Szamotuły - Podejrzani o zniszczenie opon w rękach dzielnicowych
Policjanci zatrzymali dwie osoby za poprzecinanie nożem opon przy samochodzie. Do przestępstwa doszło we Wronkach. Jeden z zatrzymanych tak bardzo nie chciał trafić w ręce policjantów, że próbował ukryć się w tapczanie. Za zniszczenie mienia grozi do 5 lat więzienia.
12 listopada, w godzinach porannych dzielnicowi z Wronek otrzymali zgłoszenie dotyczące zniszczenia mienia. Okazało się, iż nieznany sprawca, w nocy z 11 na 12 listopada poprzecinał trzy opony przy samochodzie marki Opel Zafira należącym do pokrzywdzonego. Do przestępstwa doszło we Wronkach przy ul. Mickiewicza.
Podejrzenia pokrzywdzonego padły na byłego partnera dziewczyny zgłaszającego. Nie była to jednak pewna informacja. Dzielnicowi postanowili jednak sprawdzić ten trop.
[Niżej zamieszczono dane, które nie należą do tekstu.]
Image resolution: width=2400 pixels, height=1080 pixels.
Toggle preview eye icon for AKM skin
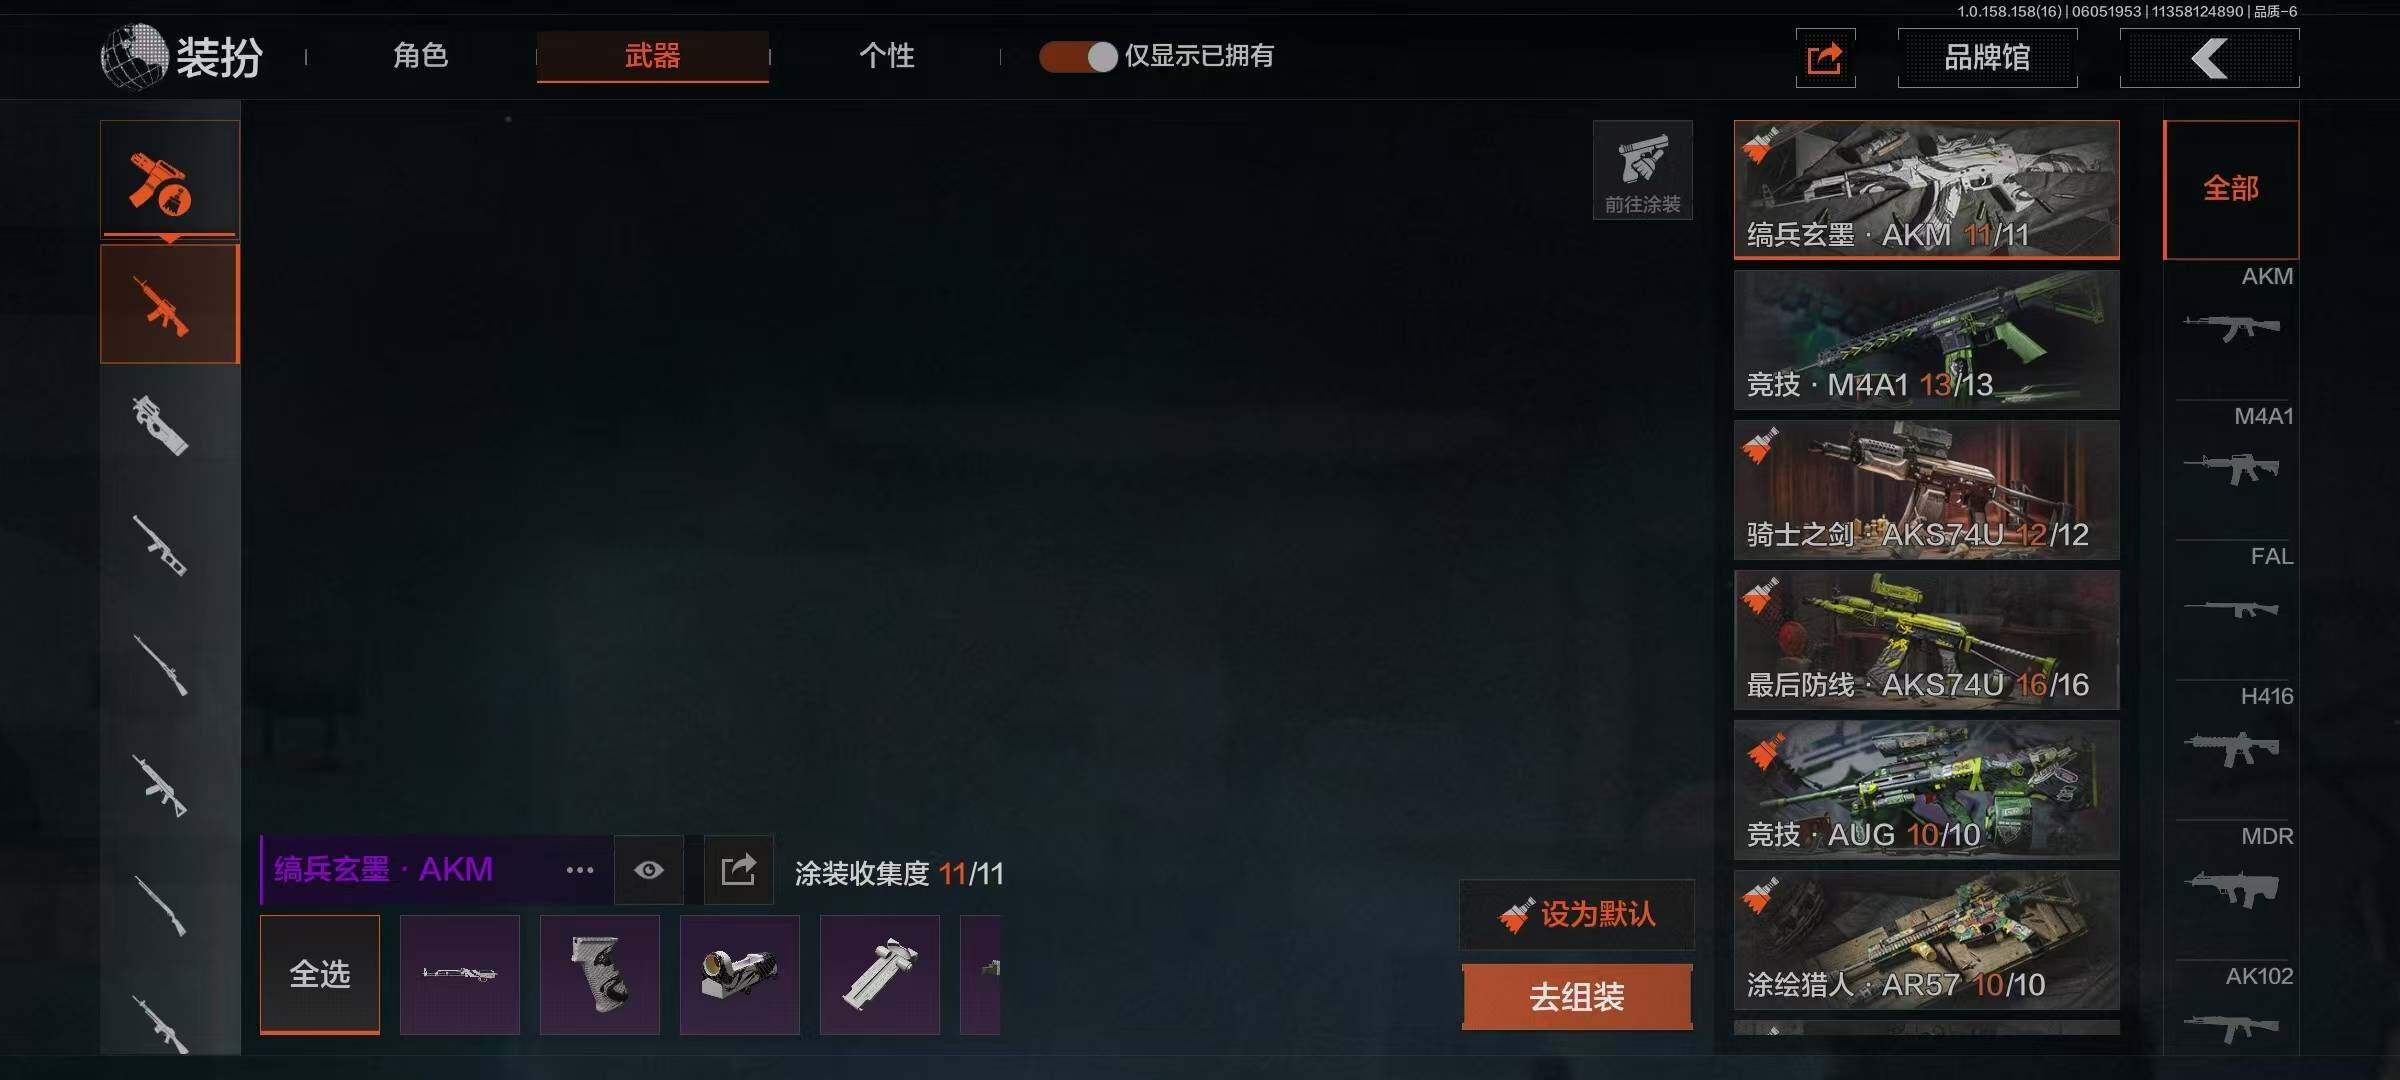[x=648, y=869]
Po zweryfikowaniu tych wiadomości, okazało się, iż 31-latek z Wronek, najprawdopodobniej osobiście nie zniszczył opon, ale dzięki dotarciu do niego, jak po nitce do kłębka, dzielnicowi ustalili dwie osoby, które miały to zrobić.
Okazało się, iż opony poprzecinali najprawdopodobniej dwaj mieszkańcy gminy Pniewy w wieku 31 oraz 16 lat. Jeszcze tego samego dnia, wronieccy dzielnicowi zatrzymali 31-latka. Policjanci próbowali też zatrzymać 16-latka, jednak ten skrzętnie ukrywał się przed funkcjonariuszami, gdyż jak się okazało był poszukiwany z uwagi na ucieczkę z Młodzieżowego Ośrodka Wychowawczego.
Dzielnicowi nie dali jednak za wygraną i następnego dnia ustalili kilka miejsc, w których mógłby przebywać nastolatek. Po przeprowadzonych działaniach, dowiedzieli się, iż chłopak wrócił do domu i tam się ukrywa. Dlatego też ponownie pojechali sprawdzić to miejsce. Matka 16-latka twierdziła, że nadal nie ma go w mieszkaniu, jednak w trakcie przeszukania okazało się, iż ta informacja nie była prawdziwa. Policjanci sprawdzili dokładnie każde pomieszczenie. Gdy w jednym z pokoi otworzyli tapczan, okazało się, iż w skrzyni na pościel leży poszukiwany przez nich nastolatek. Chłopak dokładnie przycisnął się do tylnej ściany skrzyni, jakby jeszcze liczył, że policjanci go nie zauważą. Zatrzymanie okazało się jednak nieuniknione.
Zarówno 16-latek, jak i jego 31-letni wujek zostali przesłuchani - nastolatek w charakterze nieletniego podejrzanego o popełnienie czynu karalnego, a 31-latek jako podejrzany o popełnienie przestępstwa. Usłyszeli zarzuty zniszczenia mienia. Przyznali się do zarzucanego czynu. Policjanci szczegółowo wyjaśniają też, czy za namową do przestępstwa nie stoi 31-letni Wronczanin. Nie wykluczamy więc zarzutów dla innych osób w tej sprawie.
Za przestępstwo zniszczenia mienia grozi do 5 lat więzienia. Wobec nieletniego, Sąd Rodzinny i Nieletnich może zastosować środki wychowawcze lub poprawcze przewidziane w ustawie.